In our early experience, the bleeding could easily be controlled in all cases by bronchoscopic suctioning alone. If the bleeding cannot be controlled by simple suction, airway blocking by wedging the bronchoscope or using a balloon blocker through the bronchoscope working channel would be the technique of choice. We have yet to encounter patients with moderate/severe bleeding; however, we are always prepared to manage unexpected massive bleedings. At our institution, we are always able to use therapeutic bronchoscopes with a large working channel, large endotracheal tubes, balloon blockers, and adrenaline for endobronchial administration.

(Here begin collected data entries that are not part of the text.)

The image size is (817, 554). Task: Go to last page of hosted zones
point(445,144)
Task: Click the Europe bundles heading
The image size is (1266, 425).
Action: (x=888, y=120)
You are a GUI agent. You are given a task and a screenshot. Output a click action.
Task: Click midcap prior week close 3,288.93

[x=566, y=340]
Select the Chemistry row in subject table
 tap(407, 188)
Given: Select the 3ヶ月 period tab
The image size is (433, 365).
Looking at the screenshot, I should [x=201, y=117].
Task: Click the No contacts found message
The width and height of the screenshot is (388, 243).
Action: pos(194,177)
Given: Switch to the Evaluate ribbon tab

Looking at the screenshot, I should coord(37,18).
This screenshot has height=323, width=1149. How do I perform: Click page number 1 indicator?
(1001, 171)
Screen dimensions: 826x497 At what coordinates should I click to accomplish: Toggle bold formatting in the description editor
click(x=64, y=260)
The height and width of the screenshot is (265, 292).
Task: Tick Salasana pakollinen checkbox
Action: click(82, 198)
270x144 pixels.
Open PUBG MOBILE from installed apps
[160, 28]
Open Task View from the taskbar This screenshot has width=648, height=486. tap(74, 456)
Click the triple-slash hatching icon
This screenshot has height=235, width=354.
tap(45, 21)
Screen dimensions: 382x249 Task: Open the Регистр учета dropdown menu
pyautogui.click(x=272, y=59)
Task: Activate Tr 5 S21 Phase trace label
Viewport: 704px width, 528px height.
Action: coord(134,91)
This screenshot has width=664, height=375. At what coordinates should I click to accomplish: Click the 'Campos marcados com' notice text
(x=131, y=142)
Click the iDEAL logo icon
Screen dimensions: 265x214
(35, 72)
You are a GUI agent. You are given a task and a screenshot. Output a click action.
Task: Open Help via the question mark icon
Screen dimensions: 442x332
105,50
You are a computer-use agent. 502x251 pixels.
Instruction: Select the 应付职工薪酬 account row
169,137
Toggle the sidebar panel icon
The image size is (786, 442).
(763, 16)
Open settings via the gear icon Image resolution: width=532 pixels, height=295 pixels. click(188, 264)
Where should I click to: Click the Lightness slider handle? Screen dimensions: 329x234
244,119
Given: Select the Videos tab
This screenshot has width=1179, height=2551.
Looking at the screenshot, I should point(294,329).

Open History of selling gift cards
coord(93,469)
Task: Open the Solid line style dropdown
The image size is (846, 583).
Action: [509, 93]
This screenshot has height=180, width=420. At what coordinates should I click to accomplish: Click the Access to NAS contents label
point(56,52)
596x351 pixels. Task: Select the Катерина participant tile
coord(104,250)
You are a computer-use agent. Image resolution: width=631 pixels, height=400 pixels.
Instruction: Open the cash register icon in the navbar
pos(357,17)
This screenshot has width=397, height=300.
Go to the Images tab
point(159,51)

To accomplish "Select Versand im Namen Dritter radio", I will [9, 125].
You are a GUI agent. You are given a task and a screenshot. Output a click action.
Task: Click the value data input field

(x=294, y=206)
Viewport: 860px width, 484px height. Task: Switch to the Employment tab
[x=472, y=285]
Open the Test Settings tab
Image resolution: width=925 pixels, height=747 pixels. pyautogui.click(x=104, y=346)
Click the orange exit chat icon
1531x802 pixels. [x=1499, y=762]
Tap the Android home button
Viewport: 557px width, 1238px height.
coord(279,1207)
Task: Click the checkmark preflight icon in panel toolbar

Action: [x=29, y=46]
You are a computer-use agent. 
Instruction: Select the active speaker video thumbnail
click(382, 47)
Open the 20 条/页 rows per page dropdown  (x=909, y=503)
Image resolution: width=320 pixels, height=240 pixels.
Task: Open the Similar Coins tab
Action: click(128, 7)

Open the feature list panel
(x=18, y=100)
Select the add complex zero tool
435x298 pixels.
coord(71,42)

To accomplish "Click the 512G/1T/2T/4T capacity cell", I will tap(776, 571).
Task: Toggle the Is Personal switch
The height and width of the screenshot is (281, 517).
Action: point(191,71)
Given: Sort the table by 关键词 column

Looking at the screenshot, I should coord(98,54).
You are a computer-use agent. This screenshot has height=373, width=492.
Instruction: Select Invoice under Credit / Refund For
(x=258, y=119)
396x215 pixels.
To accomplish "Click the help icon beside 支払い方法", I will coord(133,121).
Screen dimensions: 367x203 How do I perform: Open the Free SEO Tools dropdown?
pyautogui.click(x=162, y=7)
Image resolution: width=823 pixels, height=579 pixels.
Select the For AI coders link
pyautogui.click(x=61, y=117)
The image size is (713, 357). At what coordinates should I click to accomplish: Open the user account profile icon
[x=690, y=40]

In conclusion, our early experience suggests that the tube-wedging method is simple and safe, and may be a promising alternative to the balloon occlusion method for transbronchial cryobiopsies. Further studies are needed to confirm the usefulness of this technique.
Conflicts of Interest: The authors have no conflicts of interest to declare.
Ethical Statement: This study, including our initial 10 cases, was approved by the Institutional Review Board of Nagoya Medical Center (identifier: 2018–068). Informed consent for publication was obtained in writing from Cases 1 and 2.